— start TEXT BLOCK —

38. In the case at hand, Corona’s betrayal of public trust and lack of
moral fitness to be a Chief Justice consist in, among others, his “partiality and
subservience in cases involving the Arroyo administration from the time of his
appointment as Supreme Court Justice and until his dubious appointment as a
midnight Chief Justice to the present.” The preservation of judicial independence
is one of the primary responsibilities of the Chief Justice of the Supreme Court. As
head of the Highest Court of the land, the last bastion of justice, he has the duty
to maintain the highest degree of independence and impartiality and to conduct
himself in such manner as to ensure this perception. The public trusted Corona to
do justice without fear or favor, with neutrality and impartiality, but he betrayed
this trust with his dogged devotion to GMA.

— end TEXT BLOCK —

__EXERCISE REQUIREMENTS__
According to the passage on Chief Justice Corona, why does the Chief Justice have the duty to maintain the highest degree of independence and impartiality? Rely only on this passage about Chief Justice Corona.

— start STORED DATA —

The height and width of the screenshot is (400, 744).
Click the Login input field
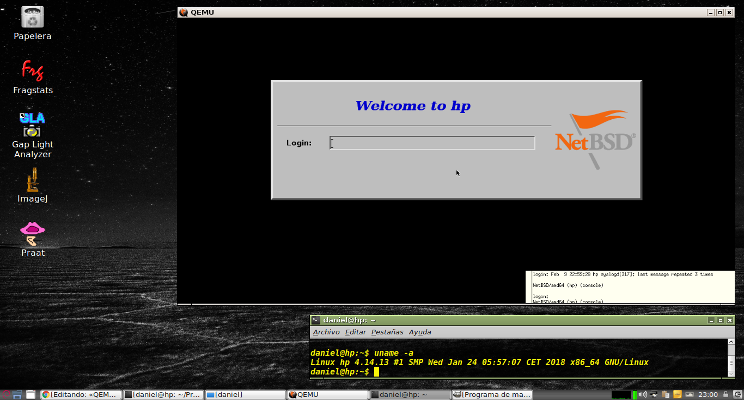432,143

— end STORED DATA —

__ANSWER TO THIS EXERCISE__
The Chief Justice has this duty because he is head of the Highest Court of the land, which the passage calls the last bastion of justice. Preserving judicial independence is also named as one of his primary responsibilities.